SOURCE MATERIAL:

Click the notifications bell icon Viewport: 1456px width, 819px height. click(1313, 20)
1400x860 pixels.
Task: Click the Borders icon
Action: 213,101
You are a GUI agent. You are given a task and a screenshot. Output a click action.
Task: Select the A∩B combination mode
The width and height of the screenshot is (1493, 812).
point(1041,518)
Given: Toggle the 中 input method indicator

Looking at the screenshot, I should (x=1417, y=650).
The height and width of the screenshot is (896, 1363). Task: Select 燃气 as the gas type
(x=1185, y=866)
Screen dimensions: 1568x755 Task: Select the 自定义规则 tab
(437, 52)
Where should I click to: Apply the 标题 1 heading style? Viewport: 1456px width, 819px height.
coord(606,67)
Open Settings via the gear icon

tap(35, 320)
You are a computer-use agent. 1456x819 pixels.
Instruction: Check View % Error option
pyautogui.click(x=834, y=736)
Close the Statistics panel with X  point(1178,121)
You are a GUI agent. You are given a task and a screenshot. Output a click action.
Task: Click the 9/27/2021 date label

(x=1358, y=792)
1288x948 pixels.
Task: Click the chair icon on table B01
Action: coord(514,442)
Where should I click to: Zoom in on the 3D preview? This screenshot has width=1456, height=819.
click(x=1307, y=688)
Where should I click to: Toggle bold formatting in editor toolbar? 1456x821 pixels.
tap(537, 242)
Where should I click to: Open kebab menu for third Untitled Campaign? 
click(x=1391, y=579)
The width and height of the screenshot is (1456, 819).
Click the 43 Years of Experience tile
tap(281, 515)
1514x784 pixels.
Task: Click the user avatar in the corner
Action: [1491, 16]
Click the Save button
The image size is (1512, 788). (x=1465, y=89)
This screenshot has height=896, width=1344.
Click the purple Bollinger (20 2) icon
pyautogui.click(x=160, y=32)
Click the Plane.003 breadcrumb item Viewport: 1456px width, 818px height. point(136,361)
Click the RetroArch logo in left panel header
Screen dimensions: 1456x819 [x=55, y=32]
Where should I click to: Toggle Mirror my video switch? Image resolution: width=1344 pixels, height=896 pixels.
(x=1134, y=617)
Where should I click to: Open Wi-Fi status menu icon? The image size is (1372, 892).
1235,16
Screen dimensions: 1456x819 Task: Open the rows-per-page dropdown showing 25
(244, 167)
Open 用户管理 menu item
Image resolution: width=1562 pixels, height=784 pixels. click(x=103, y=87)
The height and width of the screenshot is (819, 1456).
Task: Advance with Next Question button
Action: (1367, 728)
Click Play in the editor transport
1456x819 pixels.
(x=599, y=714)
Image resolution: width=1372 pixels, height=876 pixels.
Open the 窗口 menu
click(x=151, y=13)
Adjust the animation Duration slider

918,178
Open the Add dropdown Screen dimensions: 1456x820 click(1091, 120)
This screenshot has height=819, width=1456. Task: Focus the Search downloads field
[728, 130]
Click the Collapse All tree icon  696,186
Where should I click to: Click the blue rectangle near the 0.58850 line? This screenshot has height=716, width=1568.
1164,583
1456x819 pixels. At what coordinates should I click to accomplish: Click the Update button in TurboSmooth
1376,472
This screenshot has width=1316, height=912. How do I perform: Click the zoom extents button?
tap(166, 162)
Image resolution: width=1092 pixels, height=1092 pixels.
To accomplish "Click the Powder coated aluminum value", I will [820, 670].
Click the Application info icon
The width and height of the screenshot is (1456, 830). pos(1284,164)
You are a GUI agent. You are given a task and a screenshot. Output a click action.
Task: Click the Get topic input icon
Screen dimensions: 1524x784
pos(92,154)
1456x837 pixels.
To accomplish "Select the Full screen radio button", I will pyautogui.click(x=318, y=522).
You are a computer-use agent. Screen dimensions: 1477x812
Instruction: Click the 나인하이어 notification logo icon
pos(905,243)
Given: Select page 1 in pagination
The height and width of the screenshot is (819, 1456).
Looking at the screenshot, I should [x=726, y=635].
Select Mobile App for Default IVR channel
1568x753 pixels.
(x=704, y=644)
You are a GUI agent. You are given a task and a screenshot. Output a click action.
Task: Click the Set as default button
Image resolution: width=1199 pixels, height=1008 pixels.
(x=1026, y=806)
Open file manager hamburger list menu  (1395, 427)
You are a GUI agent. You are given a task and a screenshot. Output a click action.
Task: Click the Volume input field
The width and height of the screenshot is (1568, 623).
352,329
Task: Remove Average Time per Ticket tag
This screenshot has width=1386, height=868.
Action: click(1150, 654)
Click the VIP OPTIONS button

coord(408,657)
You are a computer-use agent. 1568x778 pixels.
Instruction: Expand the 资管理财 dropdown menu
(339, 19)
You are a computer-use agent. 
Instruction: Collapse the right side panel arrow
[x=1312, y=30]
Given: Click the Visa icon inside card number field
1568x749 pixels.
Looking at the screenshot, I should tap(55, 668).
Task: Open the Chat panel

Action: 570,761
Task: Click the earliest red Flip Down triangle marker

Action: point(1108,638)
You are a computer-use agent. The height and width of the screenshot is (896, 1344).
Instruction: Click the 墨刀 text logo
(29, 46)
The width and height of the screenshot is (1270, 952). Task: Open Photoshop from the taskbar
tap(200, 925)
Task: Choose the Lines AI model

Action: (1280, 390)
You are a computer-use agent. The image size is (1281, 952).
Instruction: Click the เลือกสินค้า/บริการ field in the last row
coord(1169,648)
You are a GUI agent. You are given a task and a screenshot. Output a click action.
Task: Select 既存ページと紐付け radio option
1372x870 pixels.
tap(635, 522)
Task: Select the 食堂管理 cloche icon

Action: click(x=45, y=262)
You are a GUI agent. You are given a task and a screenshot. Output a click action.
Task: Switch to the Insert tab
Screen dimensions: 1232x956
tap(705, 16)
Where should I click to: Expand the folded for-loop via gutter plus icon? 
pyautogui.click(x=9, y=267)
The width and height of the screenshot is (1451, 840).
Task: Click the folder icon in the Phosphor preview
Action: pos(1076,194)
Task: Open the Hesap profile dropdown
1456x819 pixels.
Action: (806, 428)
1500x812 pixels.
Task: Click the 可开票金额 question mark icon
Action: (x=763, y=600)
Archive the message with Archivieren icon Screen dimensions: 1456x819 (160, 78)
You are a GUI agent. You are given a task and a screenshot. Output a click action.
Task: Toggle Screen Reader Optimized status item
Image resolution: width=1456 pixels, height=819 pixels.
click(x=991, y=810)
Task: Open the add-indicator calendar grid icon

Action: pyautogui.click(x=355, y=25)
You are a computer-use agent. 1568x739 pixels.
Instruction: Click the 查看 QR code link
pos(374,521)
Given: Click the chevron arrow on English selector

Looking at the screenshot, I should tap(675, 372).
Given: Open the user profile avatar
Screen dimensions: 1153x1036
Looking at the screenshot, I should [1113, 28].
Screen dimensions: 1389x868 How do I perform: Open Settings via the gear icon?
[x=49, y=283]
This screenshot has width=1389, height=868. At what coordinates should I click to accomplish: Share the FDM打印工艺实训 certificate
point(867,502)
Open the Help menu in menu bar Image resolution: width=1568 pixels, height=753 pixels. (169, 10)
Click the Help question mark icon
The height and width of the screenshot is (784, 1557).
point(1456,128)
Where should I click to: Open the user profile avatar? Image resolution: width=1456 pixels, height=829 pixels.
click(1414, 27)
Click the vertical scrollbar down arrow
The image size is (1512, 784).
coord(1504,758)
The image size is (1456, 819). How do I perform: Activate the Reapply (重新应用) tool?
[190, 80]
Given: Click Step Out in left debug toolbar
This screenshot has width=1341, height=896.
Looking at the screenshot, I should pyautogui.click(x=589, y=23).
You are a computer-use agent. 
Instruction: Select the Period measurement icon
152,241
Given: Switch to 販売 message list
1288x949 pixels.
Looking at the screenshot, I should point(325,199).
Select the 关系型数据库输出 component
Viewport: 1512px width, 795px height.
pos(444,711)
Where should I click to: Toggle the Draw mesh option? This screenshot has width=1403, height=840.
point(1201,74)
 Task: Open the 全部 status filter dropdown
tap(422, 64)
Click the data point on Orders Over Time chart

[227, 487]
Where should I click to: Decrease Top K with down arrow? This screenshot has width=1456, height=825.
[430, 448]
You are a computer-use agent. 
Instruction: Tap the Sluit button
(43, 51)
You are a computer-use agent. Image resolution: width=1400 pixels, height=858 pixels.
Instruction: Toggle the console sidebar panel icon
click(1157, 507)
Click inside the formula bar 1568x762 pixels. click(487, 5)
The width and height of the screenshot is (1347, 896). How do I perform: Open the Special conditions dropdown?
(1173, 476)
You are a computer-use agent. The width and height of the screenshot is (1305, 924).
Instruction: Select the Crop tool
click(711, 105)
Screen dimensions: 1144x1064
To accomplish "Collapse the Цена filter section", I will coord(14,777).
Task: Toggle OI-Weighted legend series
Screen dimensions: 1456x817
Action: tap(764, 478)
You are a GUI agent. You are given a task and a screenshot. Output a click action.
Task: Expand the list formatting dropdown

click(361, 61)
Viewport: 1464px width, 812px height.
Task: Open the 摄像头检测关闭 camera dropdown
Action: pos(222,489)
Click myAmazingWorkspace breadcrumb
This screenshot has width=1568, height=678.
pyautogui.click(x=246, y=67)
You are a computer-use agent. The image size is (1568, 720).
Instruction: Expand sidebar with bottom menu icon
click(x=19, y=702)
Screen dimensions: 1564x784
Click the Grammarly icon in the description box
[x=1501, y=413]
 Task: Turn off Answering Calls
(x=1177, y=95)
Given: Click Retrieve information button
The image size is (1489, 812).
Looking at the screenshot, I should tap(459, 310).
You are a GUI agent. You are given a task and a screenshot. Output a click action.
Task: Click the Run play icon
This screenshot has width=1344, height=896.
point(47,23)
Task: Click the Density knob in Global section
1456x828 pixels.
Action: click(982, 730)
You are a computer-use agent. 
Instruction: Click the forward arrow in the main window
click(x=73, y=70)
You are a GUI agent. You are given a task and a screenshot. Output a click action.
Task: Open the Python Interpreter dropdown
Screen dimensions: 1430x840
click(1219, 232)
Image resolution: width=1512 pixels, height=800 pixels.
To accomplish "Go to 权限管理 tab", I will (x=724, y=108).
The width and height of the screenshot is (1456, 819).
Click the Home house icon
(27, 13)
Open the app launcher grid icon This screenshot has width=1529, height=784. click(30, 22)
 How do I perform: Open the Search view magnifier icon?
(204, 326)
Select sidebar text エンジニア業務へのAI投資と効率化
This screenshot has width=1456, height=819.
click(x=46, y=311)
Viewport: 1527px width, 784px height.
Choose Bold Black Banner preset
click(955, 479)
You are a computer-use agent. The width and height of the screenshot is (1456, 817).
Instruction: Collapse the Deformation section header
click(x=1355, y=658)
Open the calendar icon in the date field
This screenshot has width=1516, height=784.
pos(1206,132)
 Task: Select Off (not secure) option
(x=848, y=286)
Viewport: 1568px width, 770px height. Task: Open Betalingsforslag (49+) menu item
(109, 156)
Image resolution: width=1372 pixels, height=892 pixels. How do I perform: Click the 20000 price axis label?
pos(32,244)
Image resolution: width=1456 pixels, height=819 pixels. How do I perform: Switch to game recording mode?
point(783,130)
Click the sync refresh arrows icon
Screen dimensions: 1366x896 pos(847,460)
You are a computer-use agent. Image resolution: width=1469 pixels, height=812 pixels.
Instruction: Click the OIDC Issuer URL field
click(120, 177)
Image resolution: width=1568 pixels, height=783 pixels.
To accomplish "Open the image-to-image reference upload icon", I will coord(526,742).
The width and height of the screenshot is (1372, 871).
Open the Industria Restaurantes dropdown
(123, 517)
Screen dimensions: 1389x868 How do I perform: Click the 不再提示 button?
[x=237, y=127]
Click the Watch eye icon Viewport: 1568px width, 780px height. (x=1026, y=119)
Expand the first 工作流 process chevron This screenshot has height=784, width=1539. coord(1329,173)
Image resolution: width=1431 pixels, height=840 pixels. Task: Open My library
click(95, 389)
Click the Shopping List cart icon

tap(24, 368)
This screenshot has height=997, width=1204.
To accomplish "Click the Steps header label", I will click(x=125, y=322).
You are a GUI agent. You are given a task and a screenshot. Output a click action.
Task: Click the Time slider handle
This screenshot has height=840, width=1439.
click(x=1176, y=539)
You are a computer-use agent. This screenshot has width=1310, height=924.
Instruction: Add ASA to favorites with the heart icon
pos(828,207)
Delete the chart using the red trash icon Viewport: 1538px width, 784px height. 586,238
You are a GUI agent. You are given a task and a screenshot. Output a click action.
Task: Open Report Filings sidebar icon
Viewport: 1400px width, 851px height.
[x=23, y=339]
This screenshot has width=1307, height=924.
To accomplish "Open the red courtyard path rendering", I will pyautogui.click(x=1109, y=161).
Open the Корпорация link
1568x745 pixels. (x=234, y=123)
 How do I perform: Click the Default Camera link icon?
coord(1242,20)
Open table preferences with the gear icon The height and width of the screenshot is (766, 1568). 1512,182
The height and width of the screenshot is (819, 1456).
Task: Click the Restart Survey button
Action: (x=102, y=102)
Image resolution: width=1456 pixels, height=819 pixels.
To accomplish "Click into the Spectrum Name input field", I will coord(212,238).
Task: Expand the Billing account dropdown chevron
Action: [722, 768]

TASK STATEMENT:
Count each line of the material that includes the string "message", then give only the total.

FINISHED TASK:
2